Cracking is ubiquitous in a geomaterial when it is subject to an environmental perturbation. Controlling environmentally assisted subcritical crack growth is considered as the key enabler to a safe and active geo-energy adaptation to Climate Change, particularly in the emerging areas of unconventional shale hydrocarbon recovery, Carbon Capture Utilisation and Storage (CCUS), as well as enhanced geothermal systems (EGS). The common feature of these applications is aiming to achieve an enhanced permeability and injectivity in the target formation by the stimulation of hydraulic fracturing.
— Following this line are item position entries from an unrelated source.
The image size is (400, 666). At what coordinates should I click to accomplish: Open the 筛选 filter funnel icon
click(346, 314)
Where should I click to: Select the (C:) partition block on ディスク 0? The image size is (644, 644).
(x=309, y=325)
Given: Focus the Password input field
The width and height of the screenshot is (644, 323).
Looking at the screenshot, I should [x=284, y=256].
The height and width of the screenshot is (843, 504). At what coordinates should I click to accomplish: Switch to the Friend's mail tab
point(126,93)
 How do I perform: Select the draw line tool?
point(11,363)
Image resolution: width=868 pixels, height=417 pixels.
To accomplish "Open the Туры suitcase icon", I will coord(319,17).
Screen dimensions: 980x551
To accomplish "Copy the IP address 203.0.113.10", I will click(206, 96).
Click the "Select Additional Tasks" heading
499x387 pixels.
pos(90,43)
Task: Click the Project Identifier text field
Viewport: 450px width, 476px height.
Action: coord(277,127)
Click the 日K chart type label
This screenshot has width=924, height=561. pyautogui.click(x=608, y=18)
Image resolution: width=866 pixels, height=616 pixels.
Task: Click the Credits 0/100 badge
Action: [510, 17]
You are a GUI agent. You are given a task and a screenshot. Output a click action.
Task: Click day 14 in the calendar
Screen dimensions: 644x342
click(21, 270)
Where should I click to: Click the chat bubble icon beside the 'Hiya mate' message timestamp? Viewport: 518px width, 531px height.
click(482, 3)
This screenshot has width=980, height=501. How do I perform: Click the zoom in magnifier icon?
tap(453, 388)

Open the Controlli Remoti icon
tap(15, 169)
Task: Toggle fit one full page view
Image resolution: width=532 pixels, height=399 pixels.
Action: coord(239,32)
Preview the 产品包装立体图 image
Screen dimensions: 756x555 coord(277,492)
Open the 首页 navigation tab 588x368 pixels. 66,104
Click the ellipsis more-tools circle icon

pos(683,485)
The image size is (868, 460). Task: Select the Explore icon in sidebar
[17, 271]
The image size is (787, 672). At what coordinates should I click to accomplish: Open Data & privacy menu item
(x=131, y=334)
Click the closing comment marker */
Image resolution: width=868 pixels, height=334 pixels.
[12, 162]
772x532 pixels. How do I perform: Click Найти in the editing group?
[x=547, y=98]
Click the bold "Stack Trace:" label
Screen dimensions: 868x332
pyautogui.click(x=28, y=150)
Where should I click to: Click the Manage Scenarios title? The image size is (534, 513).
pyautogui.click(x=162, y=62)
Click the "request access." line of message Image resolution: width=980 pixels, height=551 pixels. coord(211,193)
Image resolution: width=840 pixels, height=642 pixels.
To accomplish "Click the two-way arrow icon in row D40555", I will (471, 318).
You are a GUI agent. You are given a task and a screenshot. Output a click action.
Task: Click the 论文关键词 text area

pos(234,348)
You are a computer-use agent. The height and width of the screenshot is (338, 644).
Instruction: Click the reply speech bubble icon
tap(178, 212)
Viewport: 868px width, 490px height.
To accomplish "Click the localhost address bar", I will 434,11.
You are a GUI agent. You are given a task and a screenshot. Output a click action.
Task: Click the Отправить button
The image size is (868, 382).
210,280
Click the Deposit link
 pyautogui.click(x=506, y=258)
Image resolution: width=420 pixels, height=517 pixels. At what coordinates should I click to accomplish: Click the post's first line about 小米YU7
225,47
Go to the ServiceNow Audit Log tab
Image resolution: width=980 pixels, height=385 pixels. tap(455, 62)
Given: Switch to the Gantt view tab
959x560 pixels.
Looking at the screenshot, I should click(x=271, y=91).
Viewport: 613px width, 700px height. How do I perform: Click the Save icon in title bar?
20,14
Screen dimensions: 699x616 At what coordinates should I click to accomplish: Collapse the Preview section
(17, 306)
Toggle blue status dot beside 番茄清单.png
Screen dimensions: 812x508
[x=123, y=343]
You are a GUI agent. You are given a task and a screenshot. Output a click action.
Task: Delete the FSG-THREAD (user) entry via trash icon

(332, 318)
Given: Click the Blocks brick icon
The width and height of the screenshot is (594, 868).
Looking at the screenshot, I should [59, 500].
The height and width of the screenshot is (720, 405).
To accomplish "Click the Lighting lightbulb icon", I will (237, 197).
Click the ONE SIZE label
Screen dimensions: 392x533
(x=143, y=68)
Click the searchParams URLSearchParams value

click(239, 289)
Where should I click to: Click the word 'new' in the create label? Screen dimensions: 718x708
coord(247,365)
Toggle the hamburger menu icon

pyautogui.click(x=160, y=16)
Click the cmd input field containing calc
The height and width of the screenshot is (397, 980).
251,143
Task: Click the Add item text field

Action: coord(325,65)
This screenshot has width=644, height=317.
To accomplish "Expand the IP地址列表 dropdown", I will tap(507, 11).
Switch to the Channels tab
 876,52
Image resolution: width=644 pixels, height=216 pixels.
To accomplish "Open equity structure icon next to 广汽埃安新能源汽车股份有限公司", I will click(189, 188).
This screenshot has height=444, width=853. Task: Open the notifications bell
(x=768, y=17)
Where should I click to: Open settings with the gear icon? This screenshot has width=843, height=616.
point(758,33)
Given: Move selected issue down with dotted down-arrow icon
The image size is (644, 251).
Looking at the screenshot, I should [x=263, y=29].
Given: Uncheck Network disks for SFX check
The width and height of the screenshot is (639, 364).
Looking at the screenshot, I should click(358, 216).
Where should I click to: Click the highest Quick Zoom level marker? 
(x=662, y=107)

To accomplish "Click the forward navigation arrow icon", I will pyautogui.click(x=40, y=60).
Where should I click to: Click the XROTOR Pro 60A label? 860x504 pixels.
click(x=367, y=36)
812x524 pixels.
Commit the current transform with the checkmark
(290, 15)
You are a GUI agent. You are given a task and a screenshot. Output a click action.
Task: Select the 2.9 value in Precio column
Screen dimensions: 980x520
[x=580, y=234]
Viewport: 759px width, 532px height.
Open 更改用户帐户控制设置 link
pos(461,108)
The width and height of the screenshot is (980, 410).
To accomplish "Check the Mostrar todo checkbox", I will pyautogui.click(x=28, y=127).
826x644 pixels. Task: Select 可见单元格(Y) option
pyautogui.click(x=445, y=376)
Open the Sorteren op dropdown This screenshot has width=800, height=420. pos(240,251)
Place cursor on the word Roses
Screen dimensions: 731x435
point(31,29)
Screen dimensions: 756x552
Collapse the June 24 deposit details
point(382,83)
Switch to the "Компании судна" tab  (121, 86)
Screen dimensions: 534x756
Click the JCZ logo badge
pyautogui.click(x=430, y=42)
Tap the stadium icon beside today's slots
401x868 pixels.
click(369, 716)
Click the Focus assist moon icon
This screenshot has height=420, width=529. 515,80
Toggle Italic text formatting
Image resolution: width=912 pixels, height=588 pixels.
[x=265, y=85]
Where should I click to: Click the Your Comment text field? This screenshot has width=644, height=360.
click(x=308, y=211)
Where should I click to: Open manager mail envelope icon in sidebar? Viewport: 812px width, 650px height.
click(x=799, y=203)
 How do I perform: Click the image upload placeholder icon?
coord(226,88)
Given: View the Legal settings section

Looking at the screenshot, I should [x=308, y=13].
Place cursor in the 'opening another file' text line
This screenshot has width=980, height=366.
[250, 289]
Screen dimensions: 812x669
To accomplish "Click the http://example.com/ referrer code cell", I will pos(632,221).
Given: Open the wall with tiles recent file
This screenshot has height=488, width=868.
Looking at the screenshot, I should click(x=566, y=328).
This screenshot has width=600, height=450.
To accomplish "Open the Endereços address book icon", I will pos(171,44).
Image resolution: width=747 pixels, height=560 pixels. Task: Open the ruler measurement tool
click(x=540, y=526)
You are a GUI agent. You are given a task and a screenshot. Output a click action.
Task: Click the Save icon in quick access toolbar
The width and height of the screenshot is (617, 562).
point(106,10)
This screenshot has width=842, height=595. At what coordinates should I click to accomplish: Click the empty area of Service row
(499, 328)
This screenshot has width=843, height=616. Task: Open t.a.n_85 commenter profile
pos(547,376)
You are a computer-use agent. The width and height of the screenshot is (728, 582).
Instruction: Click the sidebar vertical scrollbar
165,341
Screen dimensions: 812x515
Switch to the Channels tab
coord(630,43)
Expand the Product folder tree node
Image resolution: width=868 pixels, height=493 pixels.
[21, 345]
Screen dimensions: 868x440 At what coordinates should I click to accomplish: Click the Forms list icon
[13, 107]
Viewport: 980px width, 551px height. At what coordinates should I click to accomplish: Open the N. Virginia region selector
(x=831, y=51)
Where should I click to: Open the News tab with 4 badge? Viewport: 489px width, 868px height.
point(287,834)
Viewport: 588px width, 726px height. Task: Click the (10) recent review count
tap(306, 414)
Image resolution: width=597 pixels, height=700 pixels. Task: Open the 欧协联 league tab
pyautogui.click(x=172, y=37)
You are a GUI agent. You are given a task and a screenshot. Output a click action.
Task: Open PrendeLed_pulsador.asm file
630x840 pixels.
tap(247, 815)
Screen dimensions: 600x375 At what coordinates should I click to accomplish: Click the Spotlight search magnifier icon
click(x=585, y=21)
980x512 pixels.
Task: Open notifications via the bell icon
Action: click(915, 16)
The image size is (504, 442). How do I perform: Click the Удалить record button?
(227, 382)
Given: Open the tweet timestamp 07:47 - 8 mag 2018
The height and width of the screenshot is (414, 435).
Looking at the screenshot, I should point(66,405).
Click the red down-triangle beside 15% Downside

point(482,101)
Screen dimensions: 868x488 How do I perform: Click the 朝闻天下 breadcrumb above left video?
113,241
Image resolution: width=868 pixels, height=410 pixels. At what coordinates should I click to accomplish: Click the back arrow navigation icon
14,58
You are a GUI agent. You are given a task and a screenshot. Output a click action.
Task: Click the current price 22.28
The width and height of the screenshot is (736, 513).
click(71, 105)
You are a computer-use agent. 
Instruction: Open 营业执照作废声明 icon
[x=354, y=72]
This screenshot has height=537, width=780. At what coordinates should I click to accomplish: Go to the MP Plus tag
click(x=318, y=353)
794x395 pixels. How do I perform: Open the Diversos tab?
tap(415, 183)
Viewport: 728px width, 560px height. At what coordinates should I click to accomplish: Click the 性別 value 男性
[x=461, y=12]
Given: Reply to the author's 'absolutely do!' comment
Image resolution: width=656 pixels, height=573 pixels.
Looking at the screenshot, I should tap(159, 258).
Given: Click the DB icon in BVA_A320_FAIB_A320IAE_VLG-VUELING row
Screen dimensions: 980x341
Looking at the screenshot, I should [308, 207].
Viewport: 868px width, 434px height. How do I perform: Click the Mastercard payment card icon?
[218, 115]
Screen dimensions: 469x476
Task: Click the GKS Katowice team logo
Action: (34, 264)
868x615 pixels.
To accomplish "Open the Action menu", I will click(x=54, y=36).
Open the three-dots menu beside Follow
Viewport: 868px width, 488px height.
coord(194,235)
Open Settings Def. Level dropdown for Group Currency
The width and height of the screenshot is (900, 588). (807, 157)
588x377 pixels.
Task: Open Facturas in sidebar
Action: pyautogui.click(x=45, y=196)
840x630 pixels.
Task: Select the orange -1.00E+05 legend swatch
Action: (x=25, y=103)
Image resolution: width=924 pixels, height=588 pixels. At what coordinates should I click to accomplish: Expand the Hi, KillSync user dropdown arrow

In order to maximize the effectiveness of the technique and meanwhile limit the extent of chemical footprint, a sophisticated understanding of the feedback between the mechanics of a geomaterial and the surrounding environment it is subject to is required. In this talk, modelling approaches on the effect of chemical environment on subcritical cracking in a stressed geomaterial undergoing mineral dissolution at multiple scales will be presented. The coupling between chemical mass removal and geomaterial degradation in the context of enhanced crack propagation is assessed through a reactive chemo-mechanical framework considering both plasticity and elasticity domains of behavior. An alternative non-destructive shear stimulation from the perspective of material bifurcation will also be addressed.

Short bio:

Dr. M.M. Hu is currently an Assistant Professor in the Department of Civil Engineering, The University of Hong Kong. Dr. M.M. Hu holds a Ph.D degree in Geomechanics from Duke University (USA) and a B.Eng degree from Zhejiang University (China). Prior to joining HKU, Dr. Hu worked as Vice Chancellor’s Research Fellow on the strategic priority of Unconventional Resources at UNSW Sydney (Australia). Dr. Hu’s research work emphasizes on the interdisciplinary field of environmental geomechanics driven by modern-day geo-engineering activities and fundamental understandings of geomaterial behavior in response to environmental perturbations of many sorts. Her current research group focuses on tackling the fundamental Multiphysics processes in Geo-energy and Geo-environment problems, involving coupled Thermo-Hydro-(bio)Chemo-Mechanics in geomaterials and geo-processes across scales.